The issue of diplomatic immunity has challenged foreign governments in recent years. One of the most notorious incidents involves an auto crash in 1997 when Georgian diplomat Gueorgui Makharadze plowed into a line of cars at a stoplight on Dupont Circle. He killed a 16-year-old girl and injured several others. He had been drinking. U.S. diplomatic pressure forced Georgia to waive Makharadze's diplomatic immunity. He was sentenced to seven years in prison. He began his sentence in the United States, but was sent to Georgia in 2000 to finish serving his term. He was released from prison there earlier this year for health reasons, after serving about half his sentence.
Whether alcohol was a factor in Dijkerman's case is a matter of dispute.
"It's my understanding," says Newberger, "that alcohol was served at the deputy chief of mission's house" -- site of the reception Dijkerman had attended -- "and that alcohol was consumed by many of the people at the party."
J. Michael Hannon, Dijkerman's attorney, denies that alcohol had anything to do with the accident. "My understanding is that alcohol was served," says Hannon, "and that Mr. Dijkerman had no alcohol to drink at all. Within a few minutes after the accident he was attended to by a physician, and in assessing Mr. Dijkerman he saw no evidence of alcohol. In fact, Mr. Dijkerman left the party early because he was on his way home to help his children with their homework because his wife was out of town."
Newberger also contends Dijkerman has had vision problems.
"Mr. Dijkerman," says Hannon, "has always been advised that the medical care he receives for his vision did not prohibit him from driving."

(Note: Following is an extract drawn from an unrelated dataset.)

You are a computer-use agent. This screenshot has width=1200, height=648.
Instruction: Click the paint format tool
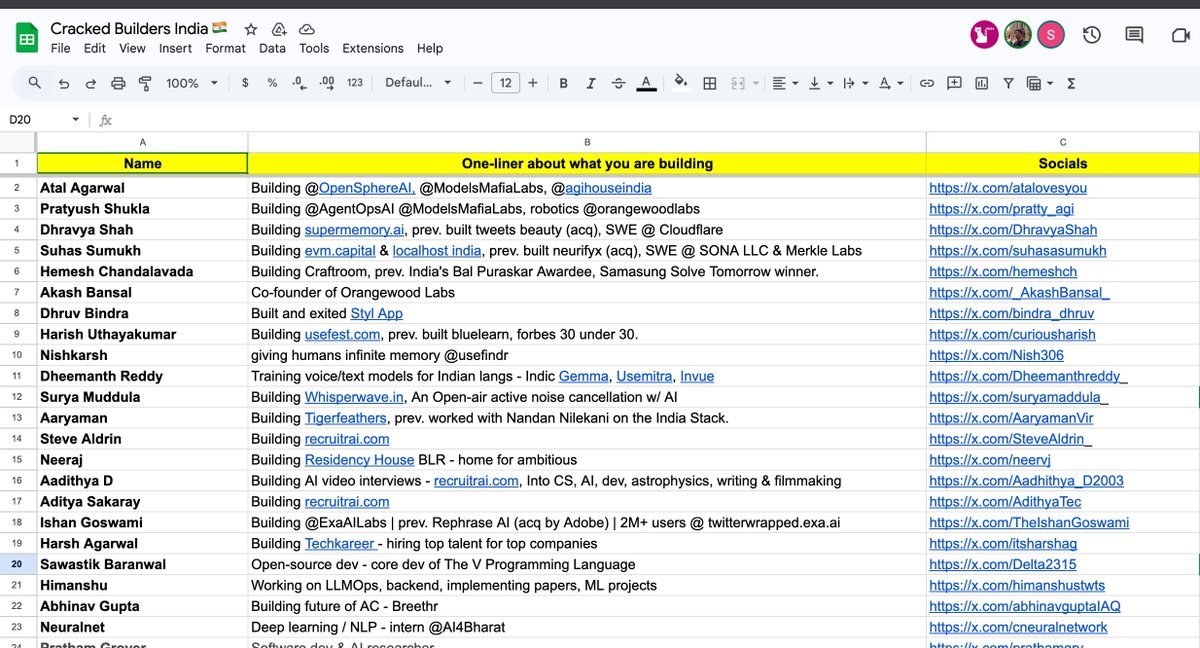[x=145, y=83]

A USAID official said the agency had no comment on the case because it is under legal review.
State Department spokeswoman Jo-Anne Prokopowicz also had little to say. "Our sympathy is with the Gray family for their tragic loss," she says. "Because the department is currently reviewing the family's recently filed claim, we are not in a position to comment further on the matter."
The Aftermath Leslie Fair-Gray has left her job at the United Nations. It's all about Reuben now. "There's this sense of injustice about it because Reuben suffered and lingered and was left to die," she says. "I'm stuck in this place with no resolution."
She is planning a remembrance ceremony, likely to take place in Washington on the second anniversary of his death. Briahna, a high school senior now, is filling out college applications.
Brandon is enrolled at the State University of New York at Stony Brook. Upon his return to America, Brandon had surgery and was hospitalized for a month. Then came weeks in a rehabilitation hospital. His physical therapy has been interspersed with counseling. To watch him walk along a Manhattan street is to see a young man almost shadowboxing with thin air. It's the limp from Ngecha Road.
Among the many notes and letters the Grays received after Reuben's death was one from a former student recounting a class trip. "The 9th grade got up Mt. Kenya, the whole 9th grade, because of one man. It's quite hard to keep yelling Keep moving, Come on! at 17,000 feet."
One of those ninth-graders climbing Mount Kenya alongside Reuben Gray was his son. But now Brandon has three plates and 12 screws in his hip.
A climber without a good hip.
Brandon Gray will climb Mount Kenya no more.
When Reuben Gray died, he was 42 years old. Those who knew him say it seems such an unfinished life:
A Virginia childhood. Washington. A young groom. Baby, it's cold outside. A lab-coated research scientist in North Carolina. A teacher in Nairobi. The old lovely wicker inside the Norfolk Hotel: Please Mr. Gray, this way, your table is ready. The old Volkswagen van, which to this day remains parked in a lot in Nairobi.
And so ended the short, happy life of Reuben Dimitri Gray, who, among other things, lived to climb the green hills of Africa.